The process of bringing shares to the market for the first time is called an initial public offering (IPO), a new offering or a new issue. The investment dealer that helps bring the new securities to market is the underwriter.
The company and the underwriter determine the details of the offering such as type and price. Special features attractive to investors are designed. A few weeks before the offering, the company must register a preliminary prospectus with the securities administrator in each province where the offering will be sold. This is a lengthy document describing the company, its history and officers, and information on the offering. It can be used to solicit investor interest in the stocks. The preliminary prospectus is checked by the securities administrators to ensure all important details are disclosed. But even if the securities administrators approve a prospectus, this does not mean that the stocks are a good investment. The administrators don't endorse the securities nor do they vouch for the accuracy of the information in the prospectus. They simply try to ensure that all important information about the company and the shares is made public.
Sometimes, a new issue can be sold without a prospectus if it's being sold only to big investors. These investors are called exempt purchasers and are mostly financial institutions.

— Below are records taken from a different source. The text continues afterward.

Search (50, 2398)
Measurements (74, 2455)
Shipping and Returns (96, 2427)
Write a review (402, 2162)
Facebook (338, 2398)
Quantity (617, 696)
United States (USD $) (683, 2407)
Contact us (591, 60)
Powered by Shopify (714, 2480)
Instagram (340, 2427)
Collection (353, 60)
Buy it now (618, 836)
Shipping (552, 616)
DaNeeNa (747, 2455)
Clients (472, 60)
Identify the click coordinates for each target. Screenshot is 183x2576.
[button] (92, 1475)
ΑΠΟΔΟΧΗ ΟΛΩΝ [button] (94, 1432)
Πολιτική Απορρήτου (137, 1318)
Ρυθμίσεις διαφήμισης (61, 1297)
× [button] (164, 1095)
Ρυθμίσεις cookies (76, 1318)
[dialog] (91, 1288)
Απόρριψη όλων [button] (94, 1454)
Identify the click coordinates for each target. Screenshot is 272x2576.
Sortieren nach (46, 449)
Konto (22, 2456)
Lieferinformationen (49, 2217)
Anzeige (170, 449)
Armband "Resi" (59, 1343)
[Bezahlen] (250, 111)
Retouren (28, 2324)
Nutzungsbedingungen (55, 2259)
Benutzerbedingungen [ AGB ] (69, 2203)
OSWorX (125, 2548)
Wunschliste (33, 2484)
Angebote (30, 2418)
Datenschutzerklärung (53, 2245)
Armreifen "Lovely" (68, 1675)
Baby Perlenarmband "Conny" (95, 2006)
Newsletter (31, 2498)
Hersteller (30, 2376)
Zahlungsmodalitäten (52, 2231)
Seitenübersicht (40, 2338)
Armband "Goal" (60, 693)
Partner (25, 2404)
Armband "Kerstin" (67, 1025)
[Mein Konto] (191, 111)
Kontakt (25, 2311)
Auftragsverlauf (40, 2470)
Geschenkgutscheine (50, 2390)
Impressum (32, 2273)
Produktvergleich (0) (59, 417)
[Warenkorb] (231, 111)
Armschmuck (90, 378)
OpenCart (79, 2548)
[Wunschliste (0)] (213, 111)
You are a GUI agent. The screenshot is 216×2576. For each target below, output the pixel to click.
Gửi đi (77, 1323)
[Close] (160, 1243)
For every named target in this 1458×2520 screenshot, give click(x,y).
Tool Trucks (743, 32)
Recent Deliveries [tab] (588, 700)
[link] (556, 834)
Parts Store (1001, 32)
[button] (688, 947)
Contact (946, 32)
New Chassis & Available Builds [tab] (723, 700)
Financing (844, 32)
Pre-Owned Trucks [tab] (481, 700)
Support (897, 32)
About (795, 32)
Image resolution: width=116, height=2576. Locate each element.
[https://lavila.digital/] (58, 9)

If you are looking at a new issue, be sure you or your advisor reviews the preliminary prospectus. The final version of the prospectus is filed just before the shares are distributed. This is where you will see the final share price instead of only a price range.
The company and the investment dealer then work out what role the dealer will play in distributing the issue. A dealer can buy the whole issue, either alone or as a part of a group called a banking group. This situation is called a bought deal, and the dealer will resell the shares to investors or put them in the firm's inventory. The dealer can also act as an agent, simply locating investors who might want to buy the shares from the company. This is called a best efforts underwriting. Even though there is risk involved, most issuers prefer a bought deal underwriting because they are guaranteed a certain amount of money and don't need to take back any shares that aren't sold.